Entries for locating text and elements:
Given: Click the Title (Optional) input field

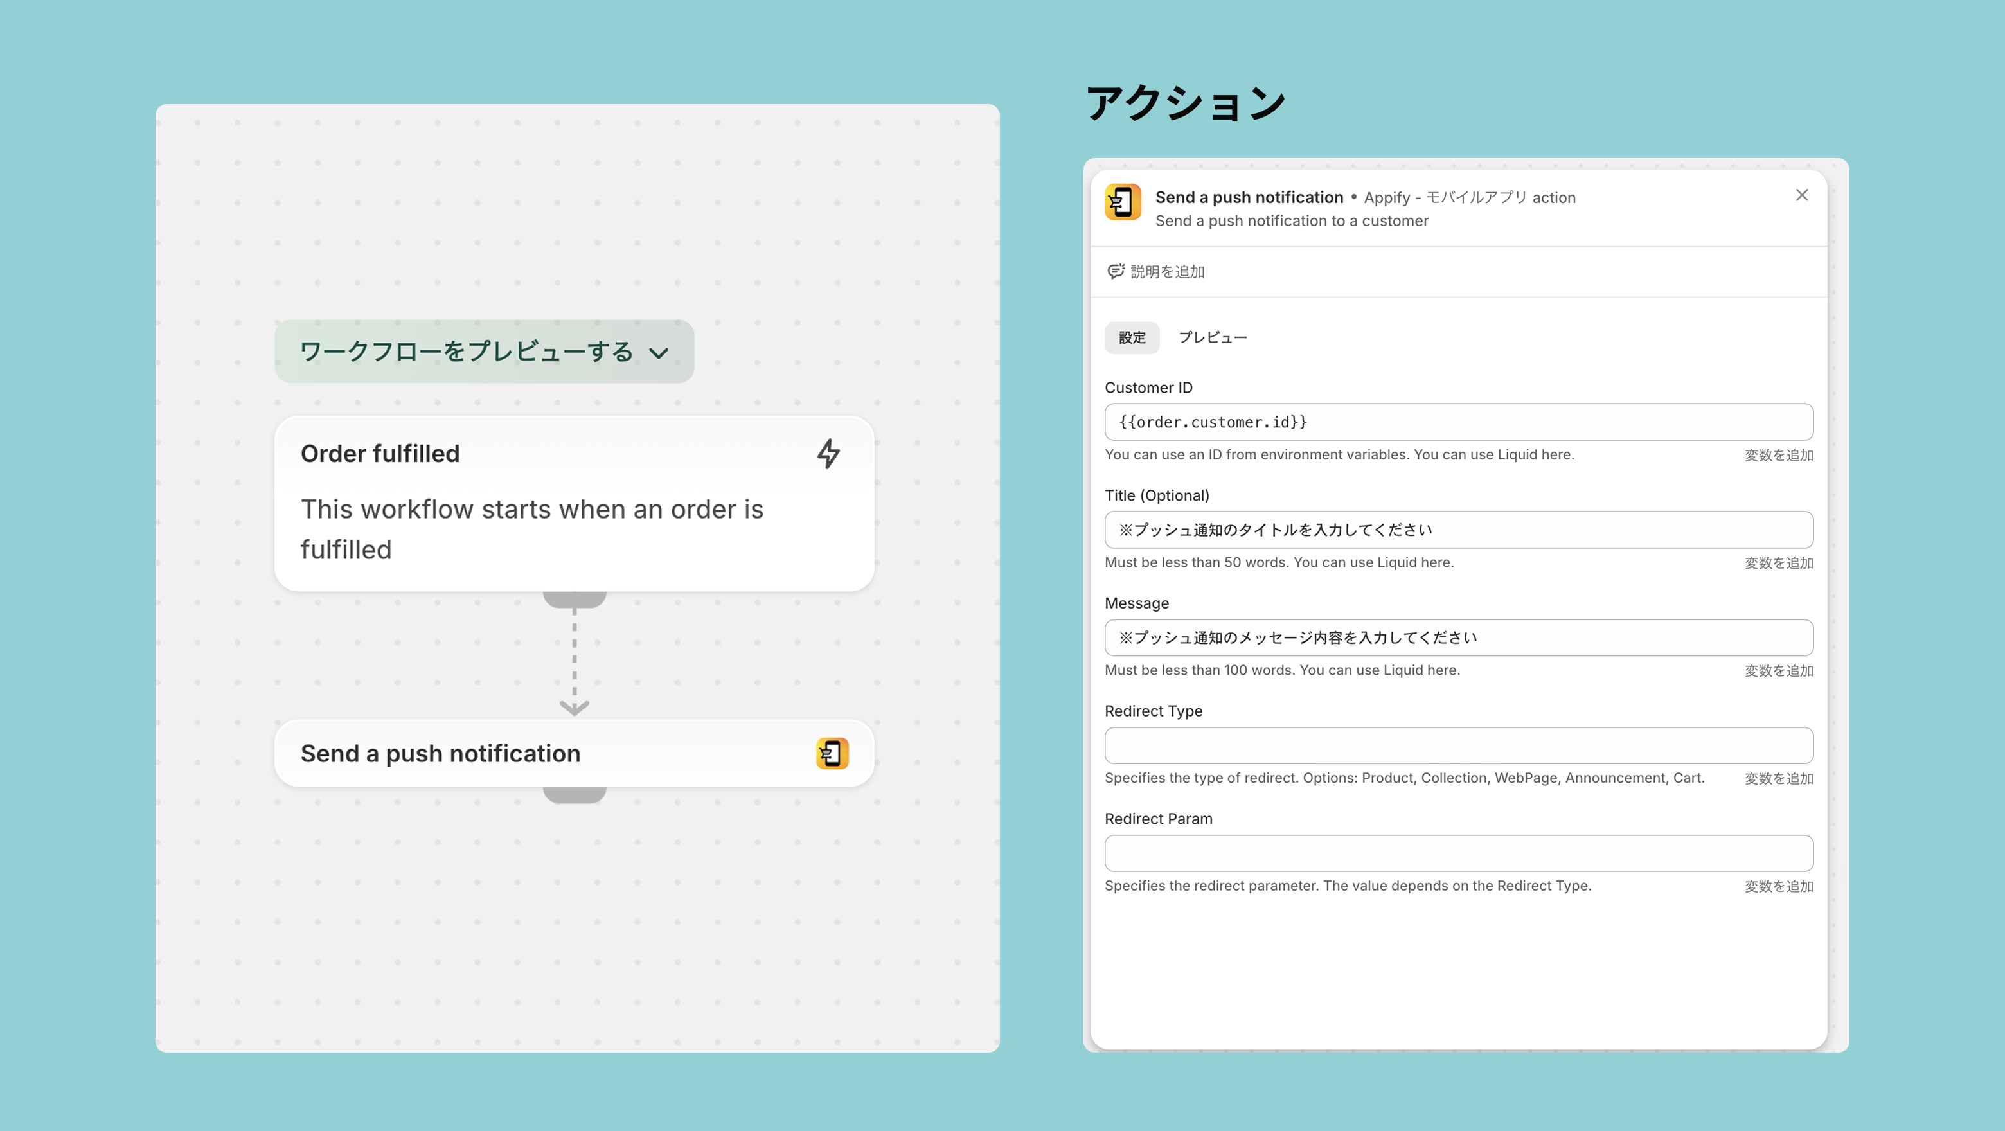Looking at the screenshot, I should tap(1458, 530).
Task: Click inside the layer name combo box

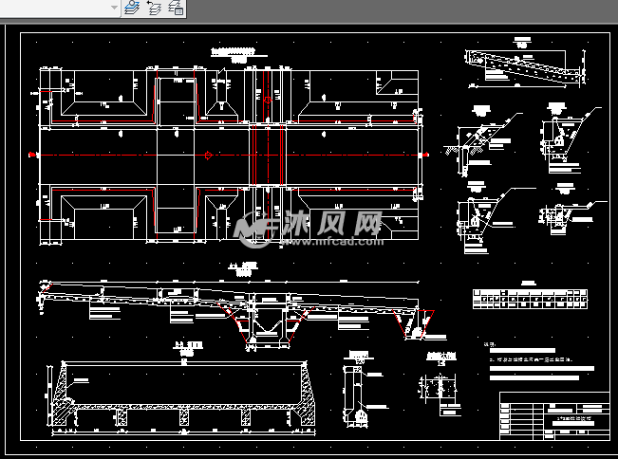Action: [x=57, y=8]
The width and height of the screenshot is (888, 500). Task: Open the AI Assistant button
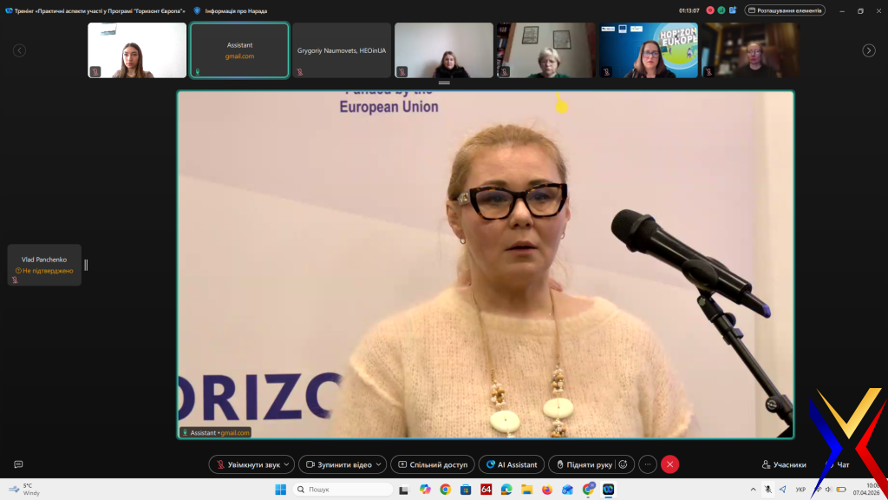pyautogui.click(x=512, y=464)
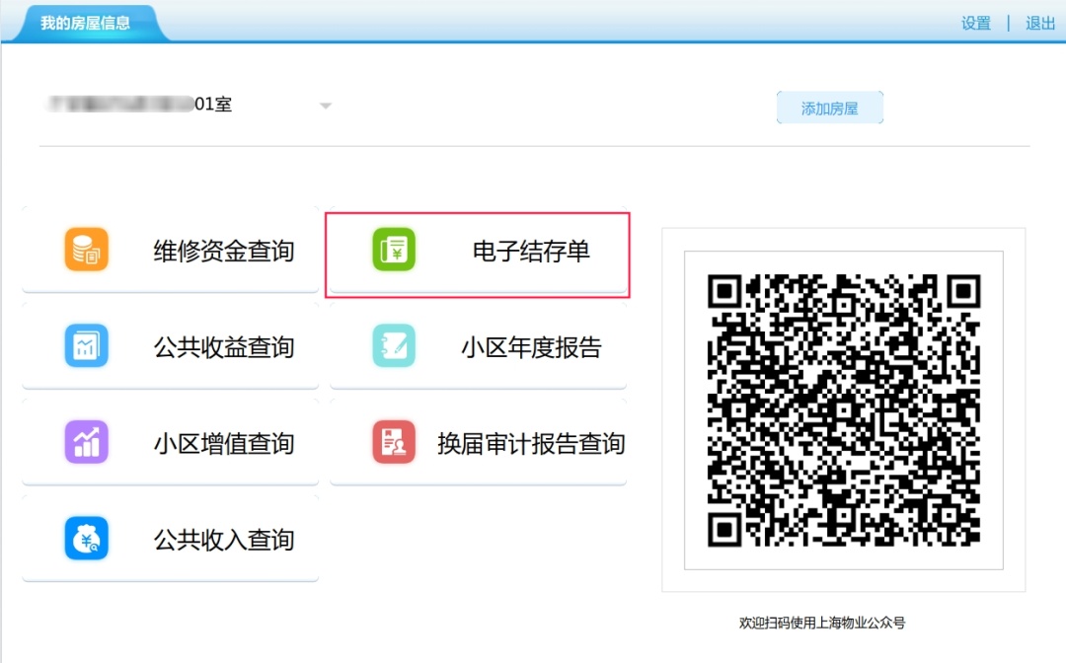Click the purple growth chart icon for 小区增值查询
The width and height of the screenshot is (1066, 663).
click(x=87, y=442)
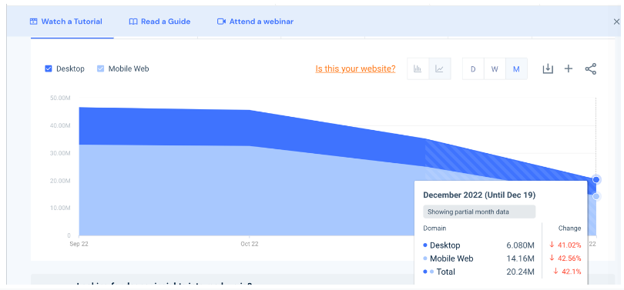Click the guide book icon
The image size is (624, 290).
133,22
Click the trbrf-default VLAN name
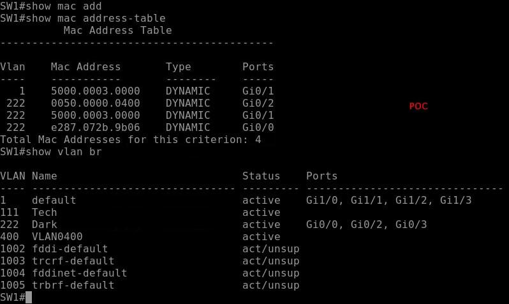509x304 pixels. click(73, 285)
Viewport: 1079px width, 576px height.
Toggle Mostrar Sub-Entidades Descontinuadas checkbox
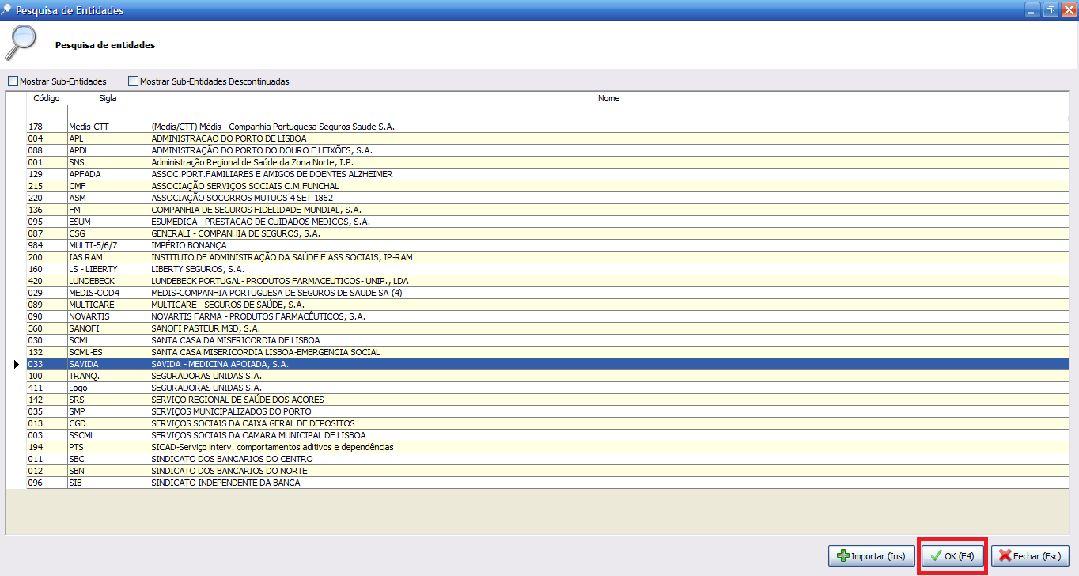coord(133,81)
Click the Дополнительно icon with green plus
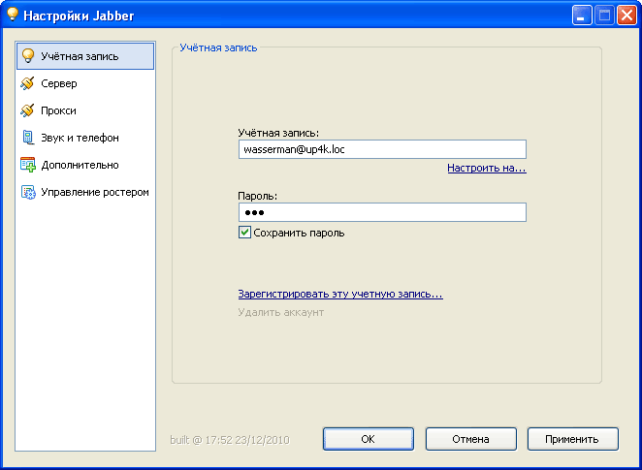The image size is (642, 470). pyautogui.click(x=28, y=165)

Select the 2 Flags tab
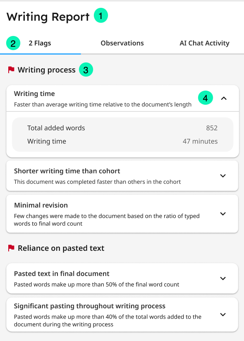pyautogui.click(x=40, y=43)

=== OBJECTIVE ===
Please format the listing above as a numbered list with one item per line, dropping any blank lines and leaving out the pictures.

=== RESULT FOR THIS TASK ===
1. Given: Click the Title (Optional) input field
2. Looking at the screenshot, I should tap(1458, 530).
3. Task: Click inside the layer name combo box
4. Action: [x=57, y=8]
5. The width and height of the screenshot is (888, 500). Task: Open the AI Assistant button
6. pyautogui.click(x=512, y=464)
7. Click the purple growth chart icon for 小区增值查询
8. The width and height of the screenshot is (1066, 663).
9. click(x=87, y=442)
10. Click the guide book icon
11. The image size is (624, 290).
12. 133,22
13. Click the trbrf-default VLAN name
14. 509x304 pixels. click(73, 285)
15. Viewport: 1079px width, 576px height.
16. Toggle Mostrar Sub-Entidades Descontinuadas checkbox
17. coord(133,81)
18. Click the Дополнительно icon with green plus
19. The image size is (642, 470). pyautogui.click(x=28, y=165)
20. Select the 2 Flags tab
21. pyautogui.click(x=40, y=43)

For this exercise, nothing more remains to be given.